-- Start DATA EXTRACT --

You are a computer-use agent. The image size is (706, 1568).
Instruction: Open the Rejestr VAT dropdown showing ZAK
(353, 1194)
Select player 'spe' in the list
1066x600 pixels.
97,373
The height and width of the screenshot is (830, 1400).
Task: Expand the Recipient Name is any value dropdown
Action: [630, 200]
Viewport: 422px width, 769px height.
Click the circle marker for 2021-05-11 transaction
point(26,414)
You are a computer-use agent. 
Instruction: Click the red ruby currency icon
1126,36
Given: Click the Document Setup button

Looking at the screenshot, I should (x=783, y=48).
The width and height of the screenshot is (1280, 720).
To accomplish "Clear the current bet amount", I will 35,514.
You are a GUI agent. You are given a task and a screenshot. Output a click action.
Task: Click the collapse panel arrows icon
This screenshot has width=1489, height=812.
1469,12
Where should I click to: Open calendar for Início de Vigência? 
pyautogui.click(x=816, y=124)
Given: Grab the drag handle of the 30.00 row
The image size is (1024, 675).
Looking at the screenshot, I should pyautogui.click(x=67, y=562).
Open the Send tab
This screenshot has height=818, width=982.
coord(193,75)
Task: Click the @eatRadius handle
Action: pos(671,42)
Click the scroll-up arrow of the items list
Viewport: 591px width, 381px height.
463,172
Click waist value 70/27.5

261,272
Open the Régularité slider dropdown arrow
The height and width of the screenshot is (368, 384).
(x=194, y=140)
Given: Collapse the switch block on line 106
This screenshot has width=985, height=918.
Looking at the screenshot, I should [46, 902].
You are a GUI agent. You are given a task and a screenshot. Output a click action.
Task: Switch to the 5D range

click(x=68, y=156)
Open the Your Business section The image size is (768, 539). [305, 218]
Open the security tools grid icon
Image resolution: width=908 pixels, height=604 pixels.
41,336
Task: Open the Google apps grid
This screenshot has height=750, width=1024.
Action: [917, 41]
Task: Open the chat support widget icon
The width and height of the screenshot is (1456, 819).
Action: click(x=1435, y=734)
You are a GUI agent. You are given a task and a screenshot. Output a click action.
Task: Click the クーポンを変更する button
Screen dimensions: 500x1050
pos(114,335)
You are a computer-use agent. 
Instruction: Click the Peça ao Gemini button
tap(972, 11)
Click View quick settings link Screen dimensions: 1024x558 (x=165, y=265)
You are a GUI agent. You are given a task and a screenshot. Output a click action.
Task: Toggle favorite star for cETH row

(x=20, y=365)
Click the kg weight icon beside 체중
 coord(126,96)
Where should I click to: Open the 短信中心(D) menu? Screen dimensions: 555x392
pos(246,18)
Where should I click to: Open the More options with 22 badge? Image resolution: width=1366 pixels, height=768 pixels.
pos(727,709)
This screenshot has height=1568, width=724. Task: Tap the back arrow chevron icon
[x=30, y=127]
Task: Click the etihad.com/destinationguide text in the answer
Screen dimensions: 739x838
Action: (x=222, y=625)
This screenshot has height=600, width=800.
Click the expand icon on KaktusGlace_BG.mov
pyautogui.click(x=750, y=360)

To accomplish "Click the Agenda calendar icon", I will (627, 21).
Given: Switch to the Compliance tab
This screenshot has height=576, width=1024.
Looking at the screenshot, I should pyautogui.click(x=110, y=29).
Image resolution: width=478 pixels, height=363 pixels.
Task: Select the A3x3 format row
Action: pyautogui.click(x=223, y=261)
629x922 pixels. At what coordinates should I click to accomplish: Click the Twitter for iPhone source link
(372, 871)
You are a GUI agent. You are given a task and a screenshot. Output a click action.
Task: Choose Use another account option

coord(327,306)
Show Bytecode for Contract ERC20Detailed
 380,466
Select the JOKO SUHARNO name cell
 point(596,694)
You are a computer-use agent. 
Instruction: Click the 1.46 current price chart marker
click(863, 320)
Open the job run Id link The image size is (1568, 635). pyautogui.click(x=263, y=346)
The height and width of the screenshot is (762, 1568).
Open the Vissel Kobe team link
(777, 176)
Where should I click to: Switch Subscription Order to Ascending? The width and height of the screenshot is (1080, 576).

-- End DATA EXTRACT --

Rewrite everything from the line containing "Click waist value 70/27.5" down to the line containing "Action: [917, 41]", replacing "Google apps grid" with "Google apps launcher" and keeping all other text unchanged.

** SOLUTION FOR THIS PROBLEM **
Click waist value 70/27.5

261,272
Open the Régularité slider dropdown arrow
The height and width of the screenshot is (368, 384).
(x=194, y=140)
Given: Collapse the switch block on line 106
This screenshot has width=985, height=918.
Looking at the screenshot, I should [46, 902].
You are a GUI agent. You are given a task and a screenshot. Output a click action.
Task: Switch to the 5D range

click(x=68, y=156)
Open the Your Business section The image size is (768, 539). [305, 218]
Open the security tools grid icon
Image resolution: width=908 pixels, height=604 pixels.
41,336
Task: Open the Google apps launcher
This screenshot has height=750, width=1024.
Action: [917, 41]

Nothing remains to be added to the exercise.